State park in Illinois, United States

Ramsey Lake State Recreation Area is a 1980 acre state park located in Fayette County, Illinois, United States. The nearest town is Ramsey, Illinois, and the park is adjacent to U.S. Highway 51. The park is managed by the Illinois Department of Natural Resources (IDNR).

==Hunting, fishing, and boating==
The Illinois Department of Natural Resources (IDNR) manages Ramsey Lake State Recreation Area (SRA) for a variety of active recreational uses, including boating, fishing, and hunting. The park centers on Ramsey Lake, a 3/4 mi long, 40 acre artificial reservoir begun in 1947. The reservoir is named after Ramsey Creek, a tributary of the Kaskaskia River.

Before the creation of the state park, this parcel of property was called the Old Fox Chase Grounds; and Ramsey Lake occupies a valley named Fox Hunt Hollow in honor of the annual fox hunts that were hosted here by the Central Illinois Foxhunter's Association. Hunting today centers on whitetail deer, which are hunted by bow only, upland birds such as mourning doves, pheasants, quail, and wild turkey, and small game such as coyotes, raccoons, and squirrels.

Ramsey Lake is stocked with largemouth bass, bluegill, catfish, crappie, and sunfish. There is a power limit on the lake (electric motors only). The state park also contains six small fishing ponds and 24 small vernal ponds and patches of non-fishing wetland managed for frogs and other amphibia.

Other outdoor recreation opportunities are provided by a network of state park trails, headed by the 15 mi Equestrian Trail and the 2.3 mi Old Fox Chase Grounds Trail.

==Illinois Natural Area==
A disjunct land parcel, the Ramsey Railroad Prairie, is managed by IDNR from the nearby state recreation area. Currently, the 11.26 acre railroad prairie is a strip of land of 6500 ft in length and 75 ft in width, running north-and-south adjacent to Township Road 750E. It is classified by IDNR as dry-mesic and mesic prairie.

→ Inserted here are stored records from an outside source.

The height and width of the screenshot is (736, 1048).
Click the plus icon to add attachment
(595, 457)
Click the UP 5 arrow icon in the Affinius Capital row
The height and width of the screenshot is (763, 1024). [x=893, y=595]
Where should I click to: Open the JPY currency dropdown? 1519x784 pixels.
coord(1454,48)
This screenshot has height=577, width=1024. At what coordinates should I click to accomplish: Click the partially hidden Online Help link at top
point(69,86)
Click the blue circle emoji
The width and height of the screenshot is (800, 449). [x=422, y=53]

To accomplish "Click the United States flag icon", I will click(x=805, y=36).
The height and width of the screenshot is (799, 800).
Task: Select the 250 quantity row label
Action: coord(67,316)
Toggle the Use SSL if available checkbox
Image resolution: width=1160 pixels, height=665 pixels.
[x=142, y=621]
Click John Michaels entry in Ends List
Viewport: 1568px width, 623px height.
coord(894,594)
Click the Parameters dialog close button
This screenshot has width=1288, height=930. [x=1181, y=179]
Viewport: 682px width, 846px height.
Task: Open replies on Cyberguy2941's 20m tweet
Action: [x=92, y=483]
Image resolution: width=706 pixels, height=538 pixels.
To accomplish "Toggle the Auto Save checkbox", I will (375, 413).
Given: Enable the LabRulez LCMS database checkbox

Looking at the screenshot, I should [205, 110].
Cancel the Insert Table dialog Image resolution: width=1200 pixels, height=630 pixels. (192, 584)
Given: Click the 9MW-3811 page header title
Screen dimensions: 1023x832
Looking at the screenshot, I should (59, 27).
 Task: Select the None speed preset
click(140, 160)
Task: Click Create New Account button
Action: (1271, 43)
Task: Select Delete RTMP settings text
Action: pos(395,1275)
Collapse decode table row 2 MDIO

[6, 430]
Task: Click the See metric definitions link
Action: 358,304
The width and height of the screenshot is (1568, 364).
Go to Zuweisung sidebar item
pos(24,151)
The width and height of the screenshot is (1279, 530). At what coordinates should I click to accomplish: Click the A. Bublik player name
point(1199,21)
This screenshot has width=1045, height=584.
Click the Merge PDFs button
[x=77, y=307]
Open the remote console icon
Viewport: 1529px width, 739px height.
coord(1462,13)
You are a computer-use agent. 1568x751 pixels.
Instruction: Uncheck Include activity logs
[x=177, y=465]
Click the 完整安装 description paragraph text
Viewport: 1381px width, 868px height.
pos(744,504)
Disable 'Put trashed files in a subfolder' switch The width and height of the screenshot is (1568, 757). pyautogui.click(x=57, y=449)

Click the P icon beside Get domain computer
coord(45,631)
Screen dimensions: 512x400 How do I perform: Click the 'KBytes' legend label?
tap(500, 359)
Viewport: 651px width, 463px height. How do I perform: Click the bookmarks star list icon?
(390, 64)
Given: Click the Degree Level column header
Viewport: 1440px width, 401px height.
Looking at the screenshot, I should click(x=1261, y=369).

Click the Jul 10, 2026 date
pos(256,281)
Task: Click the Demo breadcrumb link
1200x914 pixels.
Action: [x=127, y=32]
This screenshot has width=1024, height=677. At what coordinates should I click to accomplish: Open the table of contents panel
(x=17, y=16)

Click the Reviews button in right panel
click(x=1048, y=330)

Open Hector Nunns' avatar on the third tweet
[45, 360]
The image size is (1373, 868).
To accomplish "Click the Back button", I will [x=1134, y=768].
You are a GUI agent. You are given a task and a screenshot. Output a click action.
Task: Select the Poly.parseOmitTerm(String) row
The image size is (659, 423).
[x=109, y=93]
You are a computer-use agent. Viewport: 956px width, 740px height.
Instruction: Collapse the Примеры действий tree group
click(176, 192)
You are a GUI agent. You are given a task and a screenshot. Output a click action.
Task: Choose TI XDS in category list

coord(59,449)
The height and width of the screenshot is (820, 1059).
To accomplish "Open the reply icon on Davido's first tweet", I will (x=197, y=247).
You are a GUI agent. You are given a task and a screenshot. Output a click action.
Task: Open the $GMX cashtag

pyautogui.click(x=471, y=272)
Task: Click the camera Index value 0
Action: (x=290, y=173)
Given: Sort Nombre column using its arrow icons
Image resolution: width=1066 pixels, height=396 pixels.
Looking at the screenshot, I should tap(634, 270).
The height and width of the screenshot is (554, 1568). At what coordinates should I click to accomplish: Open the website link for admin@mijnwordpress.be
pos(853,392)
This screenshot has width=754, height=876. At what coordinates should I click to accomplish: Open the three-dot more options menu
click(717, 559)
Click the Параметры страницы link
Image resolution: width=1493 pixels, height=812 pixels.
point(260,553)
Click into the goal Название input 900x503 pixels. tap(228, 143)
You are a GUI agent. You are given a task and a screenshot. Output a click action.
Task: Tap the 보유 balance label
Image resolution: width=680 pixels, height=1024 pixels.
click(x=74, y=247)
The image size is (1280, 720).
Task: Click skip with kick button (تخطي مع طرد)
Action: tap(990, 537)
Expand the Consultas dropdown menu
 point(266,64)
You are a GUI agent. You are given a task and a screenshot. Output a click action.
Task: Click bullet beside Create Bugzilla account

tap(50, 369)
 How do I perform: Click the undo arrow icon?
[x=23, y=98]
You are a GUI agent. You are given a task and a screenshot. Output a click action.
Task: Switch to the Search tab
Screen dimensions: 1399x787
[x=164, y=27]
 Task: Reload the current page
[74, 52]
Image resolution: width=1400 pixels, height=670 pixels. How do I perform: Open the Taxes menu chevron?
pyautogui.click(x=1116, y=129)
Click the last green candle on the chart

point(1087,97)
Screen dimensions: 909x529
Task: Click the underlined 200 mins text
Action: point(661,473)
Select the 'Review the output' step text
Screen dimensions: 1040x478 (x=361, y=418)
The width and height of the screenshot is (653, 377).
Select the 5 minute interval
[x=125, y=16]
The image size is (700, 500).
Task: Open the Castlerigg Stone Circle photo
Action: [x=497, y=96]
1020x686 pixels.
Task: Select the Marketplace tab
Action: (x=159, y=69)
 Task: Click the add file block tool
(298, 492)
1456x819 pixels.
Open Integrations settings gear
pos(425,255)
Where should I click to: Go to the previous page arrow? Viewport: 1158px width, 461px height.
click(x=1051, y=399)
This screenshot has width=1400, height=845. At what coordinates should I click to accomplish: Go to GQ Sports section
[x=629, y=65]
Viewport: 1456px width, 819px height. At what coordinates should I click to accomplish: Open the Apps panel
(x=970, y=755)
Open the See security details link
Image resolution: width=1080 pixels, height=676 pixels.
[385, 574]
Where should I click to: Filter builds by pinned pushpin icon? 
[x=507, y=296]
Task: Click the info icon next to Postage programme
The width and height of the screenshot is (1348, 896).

Historically, the prairie grows on a strip of land originally granted to the Illinois Central Railroad in 1850 to construct what was planned to be the railroad's central Illinois main line from Centralia, Illinois to Peru, Illinois. The economic boom of the 1850s in Chicago caused the Illinois Central's Chicago spur line to supplant the railroad's original main line. The Centralia-Peru line was eventually de-emphasized and abandoned. The railroad prairie was dedicated as an Illinois Natural Area in October 1997.